GOALS:
(1) Translate this sentence from the brake discussion below into Spanish: "AutoX doesn't build much brake heat at all."
(2) Pick up the brake discussion below at the point where it stops, and carry it on.

SOURCE EXCERPT:

__________

Drilled rotors make sense then, because:
1. You can afford to replace them at the first sign of heat stress
2. The lighter rotating weight will accelerate & decelerate quicker
3. Improving your lap times

AutoX doesn't build much brake heat at all. So I love drilled rotors for AutoX competition as long as your maintenance program is good.

Same with other short track racing. We ran them on the rear of our 2550# NASCAR Modifieds, where the temperature window was around 400° or less.


P.S. Since I wrote this before having my morning coffee, I expect I'll need to edit this later. :)

.

Motobrewmaster
10-31-2013, 11:16 AM
Wow, great thread. Ron you add so much helpful info, thank you very much.

Darn now I have to make some more decisions.... :confused59:

Motobrewmaster
11-02-2013, 06:53 AM
Here is a link to a good 101 on brake system design.
Brake Systems 101 SAE (http://www.google.com/url?sa=t&rct=j&q=&esrc=s&source=web&cd=10&ved=0CGkQFjAJ&url=http%3A%2F%2Fwww.sae.org%2Fstudents%2Fpresenta tions%2Fbrakes.ppt&ei=AuJ0UtOLFsbNsQT9t4DwBA&usg=AFQjCNGGFJLeW0A8_zL3buKbaQt2CObTNQ&bvm=bv.55819444,d.cWc)

Ron Sutton
11-02-2013, 04:57 PM
Wow, great thread. Ron you add so much helpful info, thank you very much.

Darn now I have to make some more decisions.... :confused59:

Yeah ... that's all part of the fun though. :)

jlwdvm
09-22-2014, 12:17 PM
I came upon this thread in a search for finding the appropriate sized master cylinder for my application. I am building a 69 firebird track-street car with a 570 horse Texas Speed LS3, Ridetech stage 2 front and rear, Toyo R888 275 and 315's, Wilwood FNSL 13" 6 piston front and 12" D154 2 piston rear. I was considering the DSE master cylinder-booster combo, but don't know which one to order if it is even appropriate. Thoughts?

vstol
01-18-2015, 10:23 AM
I find the challenge is ... when someone goes to one of the aftermarket 6-piston caliper brake set-ups looking for bad ass brakes ... they are occasionally disappointed with the braking result ... because the pistons are so small, the total piston "area" is insufficient ... and they didn't account for that in the total system

Most car guys don't know the piston area formulas ... so when you glance at the piston sizes written on paper ... and there are 6 of them ... it seems they should add up to more brake caliper clamping force ... but often they do not.

The problem is compounded if we make any one (or more) of these changes:
A. Utilize brake calipers designed to have a strong power booster ... now running without one.

B. Utilize brake calipers designed to run .50 to .65 CoF racing brake pads ... and now have street pads in the .35-.42 CoF Range.

C. Utilize brake calipers designed around systems typically with a 6-1 or higher pedal ... but some factory pedals have less.

D. Utilize brake calipers designed for a 2700# car ... now on a 3500# car.

The charts below, use the standard brake formulas all brake engineers use for manual brake systems. It accounts for every aspect of braking except the tire. This graph shows several front brake calipers ... ALL using the same pedal ratio, same brake pads & same master cylinder size.
*The pedal ratio, brake pads & master cylinder size do not represent what comes from the factory. I made these 3 items a constant only for comparison.

The rotor sizes are different ... to better represent how they're being sold & used. Regardless ... look at the braking force numbers at the bottom. The 3 common GM factory brake calipers are for Gen 2 F-body, G-Body & Impalas are highlighted with blue columns.

__________

SUPPLIED ENTRIES:
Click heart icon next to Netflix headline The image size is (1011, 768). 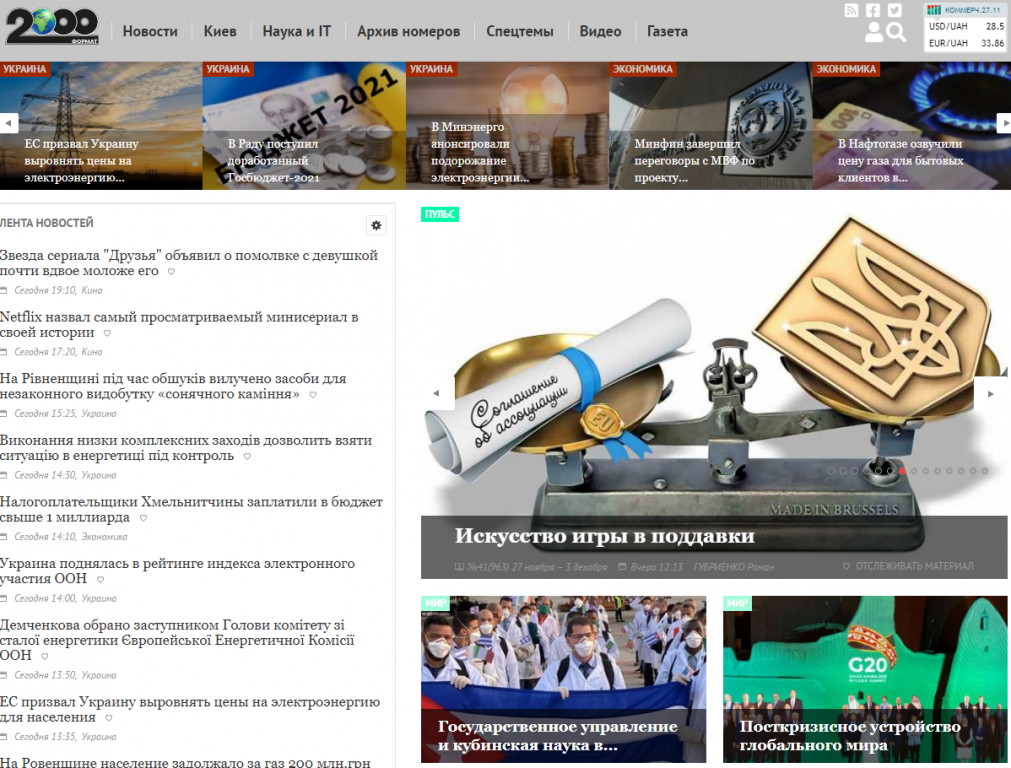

__________

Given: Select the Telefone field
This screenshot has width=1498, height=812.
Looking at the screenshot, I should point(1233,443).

__________

REPLIES:
(1) El AutoX casi no genera calor en los frenos.

(2)
Go down to the 2nd line from the bottom ... marked "Brake Torque" ... and compare the factory numbers with aftermarket options. When you wonder why some don't stop stronger ... simply go to the line marked "Caliper Piston Area x2" ... and you'll see important differences.

There is nothing wrong with any of these brake calipers. But if we are building a better brake system for our PT cars ... we need to better understand the total picture. We can't put a caliper on our cars with significantly less piston area ... without running the proper:
1. Pedal ratio
2. Master cylinder size
3. Brake pad CoF
4. Rotor Size
Even then ... we still can't run too small of piston area for our weight of car & expect it to work well.

The numbers can be kind of confusing. All most of us want to know is how much do I need?
In my experience, for 3500# cars, here's a GUIDELINE that is based on total braking force including the front & rear brake systems.

GUIDELINE:
2500# = Average passenger car
3000# = Performance production car
3500# = Good street & track braking system
4000# = Track braking system with good tires
4500-5500# = Full race brake systems

The very bottom line of the chart shows total braking force with that combination if you were looking for 70% front braking, as I often do in race cars.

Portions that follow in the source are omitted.